Candidatures

« Je vois déjà les titres de la presse si nous votons Almaty »

— Publié le 9 septembre 2014

Peu de dirigeants sportifs internationaux sont aussi concernés par la course aux Jeux d’hiver de 2022 que Gian-Franco Kasper. Le Suisse est membre du CIO depuis 2000. Surtout, il préside la Fédération internationale de ski (FIS) depuis 1998, après en avoir été le Secrétaire général pendant près de 20 ans. A l’heure où la candidature d’Oslo peine à convaincre l’opinion publique norvégienne de l’intérêt du projet olympique, FrancsJeux l’a interrogé sur le pourquoi et le comment de cette improbable course à trois, avec Almaty et Pékin. Une interview sans langue de bois.

FrancsJeux: Pourquoi se retrouve-t-on aujourd’hui avec une course à trois, Almaty, Oslo et Pékin, pour l’attribution des Jeux d’hiver de 2022?

Gian-Franco Kasper: L’effet Sotchi a joué. En Europe, notamment, les gens n’ont pas tous réalisé que le plus gros des dépenses des derniers Jeux d’hiver a été consacré à des infrastructures durables. Les Russes ont construit en 6 ans ce que nous, dans les Alpes, avons eu besoin de 200 ans pour bâtir. Il en est sorti un malentendu dans l’opinion publique internationale, qui explique le non aux référendums conduits dans certains pays tentés par une candidature.

La Suisse notamment?

Bien sûr. Mais le cas de Saint-Moritz dépasse cet effet Sotchi. En Suisse, les gens associent la FIFA et le CIO à la corruption. La réputation du CIO est toujours entachée, malgré tous les efforts consentis depuis des années. Les choses vont changer, peu à peu, mais ça prendra du temps.

Que vous inspire cette course à trois pour les Jeux d’hiver de 2022?

La Norvège est encore douteuse. La population reste défavorable, mais elle peut changer de point de vue.

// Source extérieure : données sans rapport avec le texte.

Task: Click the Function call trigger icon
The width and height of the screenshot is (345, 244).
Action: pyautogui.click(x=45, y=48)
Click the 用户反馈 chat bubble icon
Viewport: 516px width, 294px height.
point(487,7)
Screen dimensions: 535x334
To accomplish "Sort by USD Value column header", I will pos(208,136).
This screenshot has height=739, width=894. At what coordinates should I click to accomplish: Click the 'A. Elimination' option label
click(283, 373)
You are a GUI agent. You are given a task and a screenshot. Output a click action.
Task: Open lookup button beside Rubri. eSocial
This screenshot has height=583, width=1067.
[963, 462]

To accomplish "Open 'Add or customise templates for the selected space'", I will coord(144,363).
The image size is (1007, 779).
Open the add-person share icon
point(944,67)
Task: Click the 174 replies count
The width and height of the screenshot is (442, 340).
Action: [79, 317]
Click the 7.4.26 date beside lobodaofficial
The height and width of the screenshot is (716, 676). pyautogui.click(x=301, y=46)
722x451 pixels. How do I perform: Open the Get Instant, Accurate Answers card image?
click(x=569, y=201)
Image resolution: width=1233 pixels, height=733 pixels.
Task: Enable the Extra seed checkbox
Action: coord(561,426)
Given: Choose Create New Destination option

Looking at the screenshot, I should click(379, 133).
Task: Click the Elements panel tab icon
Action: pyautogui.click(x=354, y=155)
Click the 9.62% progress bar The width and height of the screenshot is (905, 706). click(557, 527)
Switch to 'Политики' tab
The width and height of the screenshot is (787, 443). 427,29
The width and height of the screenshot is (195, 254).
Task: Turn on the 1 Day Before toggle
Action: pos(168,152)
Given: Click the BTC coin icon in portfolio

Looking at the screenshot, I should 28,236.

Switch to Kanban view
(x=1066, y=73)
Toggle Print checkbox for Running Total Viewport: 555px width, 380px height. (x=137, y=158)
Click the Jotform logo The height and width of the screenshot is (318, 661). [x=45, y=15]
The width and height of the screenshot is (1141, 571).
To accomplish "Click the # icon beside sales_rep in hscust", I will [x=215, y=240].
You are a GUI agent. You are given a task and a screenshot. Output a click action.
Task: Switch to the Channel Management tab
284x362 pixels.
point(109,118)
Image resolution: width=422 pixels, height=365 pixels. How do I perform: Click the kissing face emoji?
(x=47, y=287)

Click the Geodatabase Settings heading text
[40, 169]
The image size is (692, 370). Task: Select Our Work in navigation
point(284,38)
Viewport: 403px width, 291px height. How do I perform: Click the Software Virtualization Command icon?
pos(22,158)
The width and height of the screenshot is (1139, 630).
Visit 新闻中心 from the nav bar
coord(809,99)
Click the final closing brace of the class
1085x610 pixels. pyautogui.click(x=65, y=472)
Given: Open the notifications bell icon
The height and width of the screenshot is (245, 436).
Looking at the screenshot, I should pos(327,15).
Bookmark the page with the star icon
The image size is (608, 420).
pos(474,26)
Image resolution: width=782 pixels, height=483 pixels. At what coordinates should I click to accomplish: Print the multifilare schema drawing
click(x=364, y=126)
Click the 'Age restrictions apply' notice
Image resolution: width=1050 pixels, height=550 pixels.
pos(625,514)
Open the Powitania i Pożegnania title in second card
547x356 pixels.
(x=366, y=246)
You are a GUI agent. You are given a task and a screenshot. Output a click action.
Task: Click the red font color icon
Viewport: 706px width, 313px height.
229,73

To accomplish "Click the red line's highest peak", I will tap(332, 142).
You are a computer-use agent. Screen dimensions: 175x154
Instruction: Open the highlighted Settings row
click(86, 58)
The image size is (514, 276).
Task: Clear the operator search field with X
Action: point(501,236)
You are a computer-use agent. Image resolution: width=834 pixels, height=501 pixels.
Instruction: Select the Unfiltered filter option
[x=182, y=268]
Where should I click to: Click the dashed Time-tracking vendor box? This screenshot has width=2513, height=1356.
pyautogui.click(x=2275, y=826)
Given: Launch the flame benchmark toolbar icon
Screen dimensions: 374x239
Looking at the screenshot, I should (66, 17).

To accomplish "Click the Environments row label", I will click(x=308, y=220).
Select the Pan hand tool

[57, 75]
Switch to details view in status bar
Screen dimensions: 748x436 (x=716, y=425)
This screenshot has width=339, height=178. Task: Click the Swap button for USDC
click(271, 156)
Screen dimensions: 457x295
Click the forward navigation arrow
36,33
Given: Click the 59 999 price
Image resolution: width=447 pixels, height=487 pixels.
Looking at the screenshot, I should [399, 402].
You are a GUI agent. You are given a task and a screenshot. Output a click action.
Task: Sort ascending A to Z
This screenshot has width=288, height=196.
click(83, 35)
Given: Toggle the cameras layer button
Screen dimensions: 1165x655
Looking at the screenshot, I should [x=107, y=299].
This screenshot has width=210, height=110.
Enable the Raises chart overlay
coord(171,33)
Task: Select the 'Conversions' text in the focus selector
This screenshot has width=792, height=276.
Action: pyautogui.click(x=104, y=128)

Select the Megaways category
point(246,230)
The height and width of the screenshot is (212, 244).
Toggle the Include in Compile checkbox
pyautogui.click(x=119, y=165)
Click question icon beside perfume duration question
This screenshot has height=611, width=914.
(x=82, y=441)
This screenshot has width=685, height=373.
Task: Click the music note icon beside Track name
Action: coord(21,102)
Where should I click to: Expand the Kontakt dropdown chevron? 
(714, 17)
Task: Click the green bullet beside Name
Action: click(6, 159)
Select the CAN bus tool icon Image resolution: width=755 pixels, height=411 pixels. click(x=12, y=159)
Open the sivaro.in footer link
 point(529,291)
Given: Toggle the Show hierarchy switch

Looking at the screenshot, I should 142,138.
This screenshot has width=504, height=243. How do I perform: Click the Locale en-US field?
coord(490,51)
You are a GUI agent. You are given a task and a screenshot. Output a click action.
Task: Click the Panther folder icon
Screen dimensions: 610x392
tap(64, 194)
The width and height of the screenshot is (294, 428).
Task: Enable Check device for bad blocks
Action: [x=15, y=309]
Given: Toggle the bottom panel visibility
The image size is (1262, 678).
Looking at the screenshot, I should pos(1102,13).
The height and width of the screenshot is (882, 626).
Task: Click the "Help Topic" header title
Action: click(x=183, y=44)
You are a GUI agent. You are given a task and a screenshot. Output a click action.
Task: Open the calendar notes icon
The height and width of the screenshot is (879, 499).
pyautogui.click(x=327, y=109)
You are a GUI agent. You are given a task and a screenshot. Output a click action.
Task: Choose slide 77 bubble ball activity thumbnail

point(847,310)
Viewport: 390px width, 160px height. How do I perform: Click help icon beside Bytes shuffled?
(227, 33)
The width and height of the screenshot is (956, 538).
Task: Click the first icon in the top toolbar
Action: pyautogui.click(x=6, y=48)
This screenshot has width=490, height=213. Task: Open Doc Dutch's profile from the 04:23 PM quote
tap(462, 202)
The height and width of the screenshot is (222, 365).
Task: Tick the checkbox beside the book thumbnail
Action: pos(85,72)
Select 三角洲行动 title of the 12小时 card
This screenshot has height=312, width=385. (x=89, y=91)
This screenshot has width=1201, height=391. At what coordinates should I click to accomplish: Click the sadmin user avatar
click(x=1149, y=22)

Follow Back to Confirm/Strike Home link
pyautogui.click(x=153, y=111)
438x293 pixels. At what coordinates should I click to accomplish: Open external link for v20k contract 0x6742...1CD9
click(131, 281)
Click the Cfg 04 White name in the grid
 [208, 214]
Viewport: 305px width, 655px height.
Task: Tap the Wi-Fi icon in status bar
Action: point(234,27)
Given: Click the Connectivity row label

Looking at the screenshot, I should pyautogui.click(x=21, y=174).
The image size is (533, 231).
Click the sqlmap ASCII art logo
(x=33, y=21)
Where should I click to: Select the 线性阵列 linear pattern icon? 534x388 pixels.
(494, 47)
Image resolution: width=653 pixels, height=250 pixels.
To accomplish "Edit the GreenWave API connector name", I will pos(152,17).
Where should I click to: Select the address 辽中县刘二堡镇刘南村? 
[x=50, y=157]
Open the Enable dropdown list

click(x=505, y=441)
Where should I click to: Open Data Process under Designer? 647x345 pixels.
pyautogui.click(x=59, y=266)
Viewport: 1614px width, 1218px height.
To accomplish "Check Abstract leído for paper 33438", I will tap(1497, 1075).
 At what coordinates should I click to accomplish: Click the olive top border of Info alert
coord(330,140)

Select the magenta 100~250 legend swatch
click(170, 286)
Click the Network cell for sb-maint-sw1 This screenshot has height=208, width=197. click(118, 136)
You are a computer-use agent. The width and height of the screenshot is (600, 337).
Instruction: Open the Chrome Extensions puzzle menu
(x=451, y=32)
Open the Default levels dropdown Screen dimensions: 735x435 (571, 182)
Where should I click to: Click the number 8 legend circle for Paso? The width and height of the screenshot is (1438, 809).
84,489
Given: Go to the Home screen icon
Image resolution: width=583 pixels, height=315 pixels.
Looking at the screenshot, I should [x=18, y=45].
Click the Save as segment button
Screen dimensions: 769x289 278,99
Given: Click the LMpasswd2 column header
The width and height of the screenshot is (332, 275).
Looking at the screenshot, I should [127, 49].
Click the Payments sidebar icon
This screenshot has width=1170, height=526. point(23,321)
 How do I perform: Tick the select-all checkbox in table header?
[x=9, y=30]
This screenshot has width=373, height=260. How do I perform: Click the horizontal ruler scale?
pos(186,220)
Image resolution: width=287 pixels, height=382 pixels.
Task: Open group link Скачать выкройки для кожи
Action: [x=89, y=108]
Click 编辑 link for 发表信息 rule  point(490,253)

Il faut rester optimiste, car Oslo est un très bon candidat. Je faisais partie de la commission du CIO qui a effectué la pré-sélection, les trois villes en lice présentent de bons dossiers, les Jeux y seraient probablement faisables. Dans cette course, il manque l’Europe centrale. Concernant la candidature de Pékin, j’avais un problème, car je ne connaissais pas les montagnes. Je m’interrogeais sur la possibilité d’y organiser des Jeux d’hiver. Un expert est allé se rendre compte sur place. Il en a conclu qu’on pouvait y faire des Jeux d’hiver. Reste la question de la neige. L’hiver dernier, il n’en est pas tombé un seul flocon. Et il y a eu peu de neige sur les sites proposés au cours des dix dernières années. Mais je fais confiance aux Chinois: ils auront la capacité de fabriquer de la neige artificielle. Et un train à grande vitesse permettra de rallier Pékin et les stations en 1 h 30.

Et Almaty?

Le Kazakhstan possède les montagnes et les sites pour accueillir des Jeux d’hiver, je n’ai aucun doute là-dessus. Et je n’ai aucun doute sur leur candidature, même si les Kazakhs ne possèdent pas une grande expérience dans l’organisation d’événements sportifs d’ampleur internationale. Le problème tient plus au choix politique. Je vois déjà les titres de la presse européenne, si nous votons Almaty. Les journaux vont tous dire que le CIO a donné les Jeux à un pays non démocratique.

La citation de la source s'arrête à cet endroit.